Seismic Diffraction Imaging to Characterize Mass‐Transport Complexes: Examples From the Gulf of Cadiz, South West Iberian Margin

Abstract

AbstractMass‐transport complexes (MTCs) are often characterized by small‐scale discontinuous internal structure, such as slide blocks, rough interfaces, faults, and truncated strata. Seismic images may not properly resolve such structure because seismic reflections are fundamentally limited in lateral resolution by the source bandwidth. The relatively weak seismic diffractions, instead, encode information on subwavelength‐scale structure, with superior illumination. In this paper, we compare diffraction imaging to conventional, full‐wavefield seismic imaging to characterize MTCs. We apply a seismic diffraction imaging workflow based on plane‐wave destruction filters to two 2D marine multichannel seismic profiles from the Gulf of Cadiz.
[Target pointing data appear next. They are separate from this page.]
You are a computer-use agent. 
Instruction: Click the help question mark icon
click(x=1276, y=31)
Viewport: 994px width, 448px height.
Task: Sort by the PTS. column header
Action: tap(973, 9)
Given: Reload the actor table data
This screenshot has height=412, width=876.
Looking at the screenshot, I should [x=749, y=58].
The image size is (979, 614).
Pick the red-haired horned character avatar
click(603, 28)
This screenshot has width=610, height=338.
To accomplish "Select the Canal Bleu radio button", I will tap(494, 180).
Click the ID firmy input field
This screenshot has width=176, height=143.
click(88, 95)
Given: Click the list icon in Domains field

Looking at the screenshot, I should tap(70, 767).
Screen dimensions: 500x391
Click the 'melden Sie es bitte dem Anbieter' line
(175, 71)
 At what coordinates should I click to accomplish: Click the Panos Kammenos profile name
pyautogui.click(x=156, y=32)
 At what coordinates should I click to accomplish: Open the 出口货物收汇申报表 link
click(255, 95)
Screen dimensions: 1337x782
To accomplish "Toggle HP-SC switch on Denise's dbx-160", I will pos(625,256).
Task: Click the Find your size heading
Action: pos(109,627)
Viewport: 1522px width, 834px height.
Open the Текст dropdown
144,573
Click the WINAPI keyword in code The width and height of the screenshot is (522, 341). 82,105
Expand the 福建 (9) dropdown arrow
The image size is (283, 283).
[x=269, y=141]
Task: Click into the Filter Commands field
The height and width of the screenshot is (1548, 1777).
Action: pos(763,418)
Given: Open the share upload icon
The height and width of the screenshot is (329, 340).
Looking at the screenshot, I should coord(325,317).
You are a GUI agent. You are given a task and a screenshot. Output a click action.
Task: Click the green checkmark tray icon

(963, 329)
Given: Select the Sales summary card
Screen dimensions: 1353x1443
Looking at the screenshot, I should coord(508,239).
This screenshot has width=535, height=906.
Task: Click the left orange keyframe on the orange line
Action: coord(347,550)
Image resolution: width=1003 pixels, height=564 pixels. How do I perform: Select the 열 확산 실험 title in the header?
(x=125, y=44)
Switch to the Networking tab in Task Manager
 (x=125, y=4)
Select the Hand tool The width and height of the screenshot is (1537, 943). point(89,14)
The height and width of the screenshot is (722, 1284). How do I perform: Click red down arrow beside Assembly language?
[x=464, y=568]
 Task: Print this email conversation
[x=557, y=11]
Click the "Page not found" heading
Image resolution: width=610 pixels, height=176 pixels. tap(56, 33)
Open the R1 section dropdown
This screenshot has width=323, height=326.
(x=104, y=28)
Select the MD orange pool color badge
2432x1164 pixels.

We observe that MTCs generate a large amount of diffracted energy relative to the unfailed confining sediments. The diffraction images show that some of this energy is localized along existing discontinuities imaged by the full‐wavefield images. We demonstrate that, in combination with full‐wavefield images, diffraction images can be utilized to better discriminate the lateral extent of MTCs, particularly for thin bodies. We suggest that diffraction images may be a more physically correct alternative to commonly used seismic discontinuity attributes derived from full‐wavefield images. Finally, we outline an approach to utilize the out‐of‐plane diffractions generated by the 3D structure of MTCs, normally considered a nuisance in 2D seismic processing. We use a controlled synthetic test and a real‐data example to show that under certain conditions these out‐of‐plane diffractions might be used to constrain the minimum width of MTCs from single 2D seismic profiles.